>> Start Records shown
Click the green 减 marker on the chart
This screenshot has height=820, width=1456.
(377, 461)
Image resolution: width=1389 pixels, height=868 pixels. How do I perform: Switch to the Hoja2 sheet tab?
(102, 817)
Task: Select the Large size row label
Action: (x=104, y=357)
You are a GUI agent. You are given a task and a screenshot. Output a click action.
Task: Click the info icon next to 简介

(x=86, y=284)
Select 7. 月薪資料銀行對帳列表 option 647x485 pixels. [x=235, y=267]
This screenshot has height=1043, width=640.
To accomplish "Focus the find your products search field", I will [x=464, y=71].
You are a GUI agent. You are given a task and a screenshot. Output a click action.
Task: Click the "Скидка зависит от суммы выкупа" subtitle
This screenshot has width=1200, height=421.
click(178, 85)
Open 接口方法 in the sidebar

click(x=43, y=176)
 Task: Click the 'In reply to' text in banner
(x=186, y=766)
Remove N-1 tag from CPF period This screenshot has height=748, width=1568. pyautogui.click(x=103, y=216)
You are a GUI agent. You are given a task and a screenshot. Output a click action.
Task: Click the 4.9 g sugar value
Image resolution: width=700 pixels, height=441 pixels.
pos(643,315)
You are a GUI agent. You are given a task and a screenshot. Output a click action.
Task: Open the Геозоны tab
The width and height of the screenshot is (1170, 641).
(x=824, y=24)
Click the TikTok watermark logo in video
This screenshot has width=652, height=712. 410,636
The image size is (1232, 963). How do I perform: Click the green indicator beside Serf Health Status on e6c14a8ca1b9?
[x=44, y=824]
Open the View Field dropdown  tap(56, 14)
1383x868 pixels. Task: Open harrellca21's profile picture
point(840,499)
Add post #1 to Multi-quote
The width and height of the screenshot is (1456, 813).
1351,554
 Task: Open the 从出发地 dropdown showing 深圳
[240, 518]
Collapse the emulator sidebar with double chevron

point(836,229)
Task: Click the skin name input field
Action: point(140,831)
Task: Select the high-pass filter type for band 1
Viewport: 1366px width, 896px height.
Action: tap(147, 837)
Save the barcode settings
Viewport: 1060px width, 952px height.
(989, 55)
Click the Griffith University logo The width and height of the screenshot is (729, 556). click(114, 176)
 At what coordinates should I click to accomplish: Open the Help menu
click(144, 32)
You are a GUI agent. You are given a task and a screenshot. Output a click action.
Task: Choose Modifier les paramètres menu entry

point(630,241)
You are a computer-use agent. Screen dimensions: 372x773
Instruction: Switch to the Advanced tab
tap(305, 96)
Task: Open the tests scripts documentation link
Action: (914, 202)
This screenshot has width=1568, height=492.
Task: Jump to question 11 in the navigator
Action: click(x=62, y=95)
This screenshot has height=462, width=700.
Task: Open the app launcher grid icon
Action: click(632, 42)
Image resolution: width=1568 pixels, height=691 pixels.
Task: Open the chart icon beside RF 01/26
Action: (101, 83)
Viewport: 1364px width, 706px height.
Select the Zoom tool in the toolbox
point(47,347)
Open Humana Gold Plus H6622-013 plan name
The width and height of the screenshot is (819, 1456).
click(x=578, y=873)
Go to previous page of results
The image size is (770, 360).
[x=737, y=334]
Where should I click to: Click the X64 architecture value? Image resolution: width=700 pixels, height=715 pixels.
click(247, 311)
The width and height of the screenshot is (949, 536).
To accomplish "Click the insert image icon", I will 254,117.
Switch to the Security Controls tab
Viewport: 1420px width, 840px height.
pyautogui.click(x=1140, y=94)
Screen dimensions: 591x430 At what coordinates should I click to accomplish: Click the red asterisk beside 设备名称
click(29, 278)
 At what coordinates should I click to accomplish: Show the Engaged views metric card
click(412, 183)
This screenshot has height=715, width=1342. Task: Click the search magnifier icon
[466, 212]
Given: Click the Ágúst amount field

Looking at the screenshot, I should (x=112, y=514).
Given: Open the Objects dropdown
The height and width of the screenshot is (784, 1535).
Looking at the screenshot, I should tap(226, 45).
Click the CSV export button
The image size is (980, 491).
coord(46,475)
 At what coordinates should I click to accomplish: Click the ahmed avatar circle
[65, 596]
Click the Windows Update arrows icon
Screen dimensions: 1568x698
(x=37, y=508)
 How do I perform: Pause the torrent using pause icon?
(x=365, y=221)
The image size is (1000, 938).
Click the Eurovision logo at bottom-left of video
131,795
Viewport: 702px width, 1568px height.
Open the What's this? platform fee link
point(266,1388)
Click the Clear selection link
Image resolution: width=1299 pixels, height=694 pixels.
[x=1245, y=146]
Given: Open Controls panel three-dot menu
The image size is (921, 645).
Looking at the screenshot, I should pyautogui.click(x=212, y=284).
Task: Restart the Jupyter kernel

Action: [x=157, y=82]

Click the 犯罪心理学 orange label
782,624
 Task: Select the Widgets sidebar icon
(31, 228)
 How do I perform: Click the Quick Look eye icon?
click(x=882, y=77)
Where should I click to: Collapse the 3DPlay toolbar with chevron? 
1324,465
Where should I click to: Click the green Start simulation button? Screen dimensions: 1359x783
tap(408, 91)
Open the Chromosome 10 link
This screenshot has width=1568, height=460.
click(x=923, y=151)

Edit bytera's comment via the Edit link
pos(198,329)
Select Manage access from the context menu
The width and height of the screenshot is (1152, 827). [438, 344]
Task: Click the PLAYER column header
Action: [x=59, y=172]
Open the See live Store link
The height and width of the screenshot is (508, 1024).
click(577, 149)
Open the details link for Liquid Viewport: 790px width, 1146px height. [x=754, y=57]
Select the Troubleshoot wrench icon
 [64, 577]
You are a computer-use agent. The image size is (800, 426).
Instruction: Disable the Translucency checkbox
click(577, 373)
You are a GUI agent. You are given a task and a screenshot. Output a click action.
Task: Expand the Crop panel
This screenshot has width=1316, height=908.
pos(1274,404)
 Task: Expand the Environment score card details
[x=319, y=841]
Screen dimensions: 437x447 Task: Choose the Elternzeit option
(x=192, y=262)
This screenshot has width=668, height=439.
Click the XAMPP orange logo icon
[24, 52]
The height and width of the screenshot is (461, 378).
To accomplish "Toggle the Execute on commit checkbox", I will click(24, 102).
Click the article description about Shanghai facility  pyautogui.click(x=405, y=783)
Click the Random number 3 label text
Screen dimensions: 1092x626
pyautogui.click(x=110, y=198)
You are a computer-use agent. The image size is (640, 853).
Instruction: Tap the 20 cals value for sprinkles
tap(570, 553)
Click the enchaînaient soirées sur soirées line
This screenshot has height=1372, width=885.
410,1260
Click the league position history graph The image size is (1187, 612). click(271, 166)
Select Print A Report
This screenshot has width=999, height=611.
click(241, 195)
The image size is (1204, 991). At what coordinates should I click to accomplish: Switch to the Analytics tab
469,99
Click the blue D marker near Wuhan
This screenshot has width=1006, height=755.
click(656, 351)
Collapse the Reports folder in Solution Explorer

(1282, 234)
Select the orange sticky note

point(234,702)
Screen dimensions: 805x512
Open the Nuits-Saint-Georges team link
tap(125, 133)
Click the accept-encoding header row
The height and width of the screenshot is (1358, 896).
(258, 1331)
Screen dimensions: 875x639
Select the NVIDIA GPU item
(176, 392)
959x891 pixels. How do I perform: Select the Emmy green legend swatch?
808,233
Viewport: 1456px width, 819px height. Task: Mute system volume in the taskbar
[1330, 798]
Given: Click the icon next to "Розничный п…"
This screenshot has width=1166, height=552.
>> End Records shown
--- Goal of the exercise ---
Revise all of the material above and reproduce it in full, with each "GUI agent" changed to "screen automation assistant" and everything else left as is.

--- Response below ---
Click the green 减 marker on the chart
This screenshot has height=820, width=1456.
(377, 461)
Image resolution: width=1389 pixels, height=868 pixels. How do I perform: Switch to the Hoja2 sheet tab?
(102, 817)
Task: Select the Large size row label
Action: (x=104, y=357)
You are a screen automation assistant. You are given a task and a screenshot. Output a click action.
Task: Click the info icon next to 简介

(x=86, y=284)
Select 7. 月薪資料銀行對帳列表 option 647x485 pixels. [x=235, y=267]
This screenshot has height=1043, width=640.
To accomplish "Focus the find your products search field", I will [x=464, y=71].
You are a screen automation assistant. You are given a task and a screenshot. Output a click action.
Task: Click the "Скидка зависит от суммы выкупа" subtitle
This screenshot has width=1200, height=421.
click(178, 85)
Open 接口方法 in the sidebar

click(x=43, y=176)
 Task: Click the 'In reply to' text in banner
(x=186, y=766)
Remove N-1 tag from CPF period This screenshot has height=748, width=1568. pyautogui.click(x=103, y=216)
You are a screen automation assistant. You are given a task and a screenshot. Output a click action.
Task: Click the 4.9 g sugar value
Image resolution: width=700 pixels, height=441 pixels.
pos(643,315)
You are a screen automation assistant. You are given a task and a screenshot. Output a click action.
Task: Open the Геозоны tab
The width and height of the screenshot is (1170, 641).
(x=824, y=24)
Click the TikTok watermark logo in video
This screenshot has width=652, height=712. 410,636
The image size is (1232, 963). How do I perform: Click the green indicator beside Serf Health Status on e6c14a8ca1b9?
[x=44, y=824]
Open the View Field dropdown  tap(56, 14)
1383x868 pixels. Task: Open harrellca21's profile picture
point(840,499)
Add post #1 to Multi-quote
The width and height of the screenshot is (1456, 813).
1351,554
 Task: Open the 从出发地 dropdown showing 深圳
[240, 518]
Collapse the emulator sidebar with double chevron

point(836,229)
Task: Click the skin name input field
Action: point(140,831)
Task: Select the high-pass filter type for band 1
Viewport: 1366px width, 896px height.
Action: tap(147, 837)
Save the barcode settings
Viewport: 1060px width, 952px height.
(989, 55)
Click the Griffith University logo The width and height of the screenshot is (729, 556). click(114, 176)
 At what coordinates should I click to accomplish: Open the Help menu
click(144, 32)
You are a screen automation assistant. You are given a task and a screenshot. Output a click action.
Task: Choose Modifier les paramètres menu entry

point(630,241)
You are a computer-use agent. Screen dimensions: 372x773
Instruction: Switch to the Advanced tab
tap(305, 96)
Task: Open the tests scripts documentation link
Action: (914, 202)
This screenshot has width=1568, height=492.
Task: Jump to question 11 in the navigator
Action: click(x=62, y=95)
This screenshot has height=462, width=700.
Task: Open the app launcher grid icon
Action: click(632, 42)
Image resolution: width=1568 pixels, height=691 pixels.
Task: Open the chart icon beside RF 01/26
Action: (101, 83)
Viewport: 1364px width, 706px height.
Select the Zoom tool in the toolbox
point(47,347)
Open Humana Gold Plus H6622-013 plan name
The width and height of the screenshot is (819, 1456).
click(x=578, y=873)
Go to previous page of results
The image size is (770, 360).
[x=737, y=334]
Where should I click to: Click the X64 architecture value? Image resolution: width=700 pixels, height=715 pixels.
click(247, 311)
The width and height of the screenshot is (949, 536).
To accomplish "Click the insert image icon", I will 254,117.
Switch to the Security Controls tab
Viewport: 1420px width, 840px height.
pyautogui.click(x=1140, y=94)
Screen dimensions: 591x430 At what coordinates should I click to accomplish: Click the red asterisk beside 设备名称
click(29, 278)
 At what coordinates should I click to accomplish: Show the Engaged views metric card
click(412, 183)
This screenshot has height=715, width=1342. Task: Click the search magnifier icon
[466, 212]
Given: Click the Ágúst amount field

Looking at the screenshot, I should (x=112, y=514).
Given: Open the Objects dropdown
The height and width of the screenshot is (784, 1535).
Looking at the screenshot, I should tap(226, 45).
Click the CSV export button
The image size is (980, 491).
coord(46,475)
 At what coordinates should I click to accomplish: Click the ahmed avatar circle
[65, 596]
Click the Windows Update arrows icon
Screen dimensions: 1568x698
(x=37, y=508)
 How do I perform: Pause the torrent using pause icon?
(x=365, y=221)
The image size is (1000, 938).
Click the Eurovision logo at bottom-left of video
131,795
Viewport: 702px width, 1568px height.
Open the What's this? platform fee link
point(266,1388)
Click the Clear selection link
Image resolution: width=1299 pixels, height=694 pixels.
[x=1245, y=146]
Given: Open Controls panel three-dot menu
The image size is (921, 645).
Looking at the screenshot, I should pyautogui.click(x=212, y=284).
Task: Restart the Jupyter kernel

Action: [x=157, y=82]

Click the 犯罪心理学 orange label
782,624
 Task: Select the Widgets sidebar icon
(31, 228)
 How do I perform: Click the Quick Look eye icon?
click(x=882, y=77)
Where should I click to: Collapse the 3DPlay toolbar with chevron? 
1324,465
Where should I click to: Click the green Start simulation button? Screen dimensions: 1359x783
tap(408, 91)
Open the Chromosome 10 link
This screenshot has width=1568, height=460.
click(x=923, y=151)

Edit bytera's comment via the Edit link
pos(198,329)
Select Manage access from the context menu
The width and height of the screenshot is (1152, 827). [438, 344]
Task: Click the PLAYER column header
Action: [x=59, y=172]
Open the See live Store link
The height and width of the screenshot is (508, 1024).
click(577, 149)
Open the details link for Liquid Viewport: 790px width, 1146px height. [x=754, y=57]
Select the Troubleshoot wrench icon
 [64, 577]
You are a computer-use agent. The image size is (800, 426).
Instruction: Disable the Translucency checkbox
click(577, 373)
You are a screen automation assistant. You are given a task and a screenshot. Output a click action.
Task: Expand the Crop panel
This screenshot has width=1316, height=908.
pos(1274,404)
 Task: Expand the Environment score card details
[x=319, y=841]
Screen dimensions: 437x447 Task: Choose the Elternzeit option
(x=192, y=262)
This screenshot has width=668, height=439.
Click the XAMPP orange logo icon
[24, 52]
The height and width of the screenshot is (461, 378).
To accomplish "Toggle the Execute on commit checkbox", I will click(24, 102).
Click the article description about Shanghai facility  pyautogui.click(x=405, y=783)
Click the Random number 3 label text
Screen dimensions: 1092x626
pyautogui.click(x=110, y=198)
You are a computer-use agent. The image size is (640, 853).
Instruction: Tap the 20 cals value for sprinkles
tap(570, 553)
Click the enchaînaient soirées sur soirées line
This screenshot has height=1372, width=885.
410,1260
Click the league position history graph The image size is (1187, 612). click(271, 166)
Select Print A Report
This screenshot has width=999, height=611.
click(241, 195)
The image size is (1204, 991). At what coordinates should I click to accomplish: Switch to the Analytics tab
469,99
Click the blue D marker near Wuhan
This screenshot has width=1006, height=755.
click(656, 351)
Collapse the Reports folder in Solution Explorer

(1282, 234)
Select the orange sticky note

point(234,702)
Screen dimensions: 805x512
Open the Nuits-Saint-Georges team link
tap(125, 133)
Click the accept-encoding header row
The height and width of the screenshot is (1358, 896).
(258, 1331)
Screen dimensions: 875x639
Select the NVIDIA GPU item
(176, 392)
959x891 pixels. How do I perform: Select the Emmy green legend swatch?
808,233
Viewport: 1456px width, 819px height. Task: Mute system volume in the taskbar
[1330, 798]
Given: Click the icon next to "Розничный п…"
This screenshot has width=1166, height=552.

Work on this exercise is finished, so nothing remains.